EXCERPT ▸

Introduction and Procedural History
Plaintiff Kristopher Billingsley (“Mr. Billingsley”) initiated this civil rights case
on July 18, 2013, against Defendant Willie Orr (“Officer Orr”). (Doc. 1). Mr.
Billingsley complains about how Officer Orr treated him during a law enforcement
incident which occurred on or about June 1, 2012. (Doc. 1 at 3 ¶ 10). Mr. Billingsley’s
complaint, as originally filed, contained one federal count for deprivation of civil rights
brought pursuant to 42 U.S.C. § 1983 and three other counts arising under Alabama
law, all asserted against Officer Orr solely in his individual capacity.
Officer Orr filed a Motion for Summary Judgment (Doc. 23) on November 26,
2014, which sought dismissal of Counts One, Two, and Four of Mr. Billingsley’s
complaint. On January 13, 2015, the court granted in part and otherwise denied Officer
Orr’s Motion for Summary Judgment. (Doc. 26). More specifically, the court dismissed
Counts One and Four on summary judgment, leaving Counts Two and Three for trial.
Now pending before the court is Mr. Billingsley’s Motion To Amend, Alter or
Vacate (Doc. 28) (the “Motion”) filed on January 23, 2015. Within this Motion, Mr.
Billingsley challenges the court’s dismissal of the Fourth Amendment excessive force
portion of Count One only.1 (Doc. 28 at 1-2). Officer Orr opposed the Motion on
February 6, 2015. (Doc. 29).

DATA PROVIDED ▸

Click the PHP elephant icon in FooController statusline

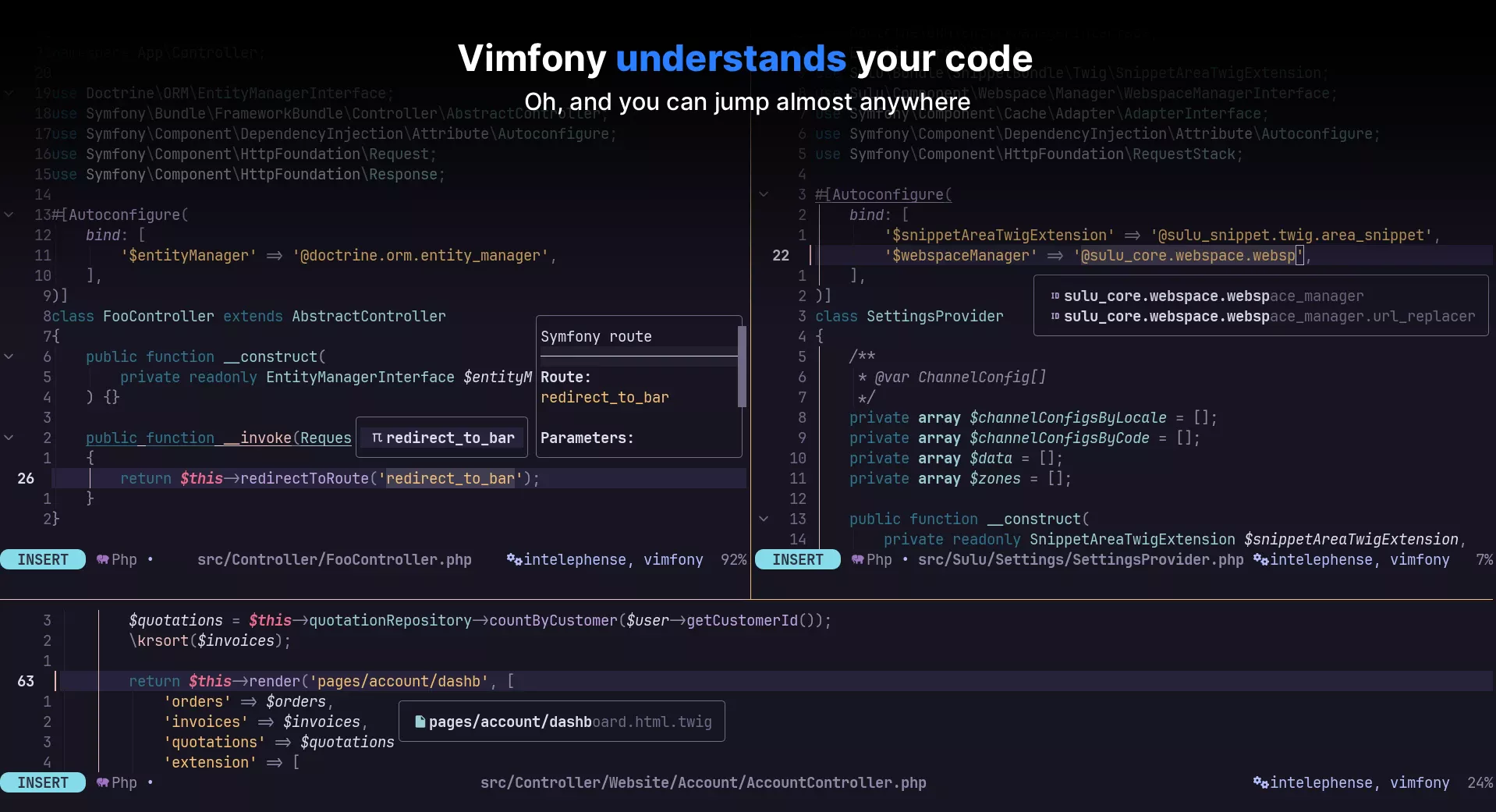pyautogui.click(x=102, y=560)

CHALLENGES ▸
[1] According to the Billingsley case excerpt, on what date did Officer Orr file his Motion for Summary Judgment?
[2] Continue the Billingsley case excerpt from where it stops.
The material plays no part in this.

ANSWERS TO THE EXERCISES ▸
[1] November 26, 2014.

[2]
A few days later, on February 10, 2015, Officer Orr filed a Brief in Support of
Motion for Summary Judgment on Count Three of Complaint (Doc. 30) (the “Brief”).
Mr. Billingsley responded to the Brief on February 24, 2015. (Doc. 31).
No other briefs or motions have been filed and Mr. Billingsley’s Motion is under
submission. For the reasons explained below, the Motion is DENIED. Further, to the
extent that Officer Orr’s Brief seeks to have this court enter summary judgment on
Count Three of Mr. Billingsley’s complaint, it is also DENIED.
II.
Standards and Analysis
A.
Mr. Billingsley’s Motion To Reconsider
1
Therefore, Mr. Billingsley has no objection to the court’s dismissal of Count One’s illegal
search and seizure claim, Count One’s due process allegations, or Court Four’s tort of outrage claim.
2
Although the court is well aware that it can modify any non-final summary
judgment opinion and order, a party who asks a court to reconsider must meet the
standard applicable to such a motion. Cf. Spellman v. Haley, No. 97-T-640-N, 2004
WL 866837, at *2 (M.D. Ala. Feb. 22, 2002) (“The district court, in its discretion, can
modify or vacate non-final orders at any point before final judgment.” (citing Fed. R.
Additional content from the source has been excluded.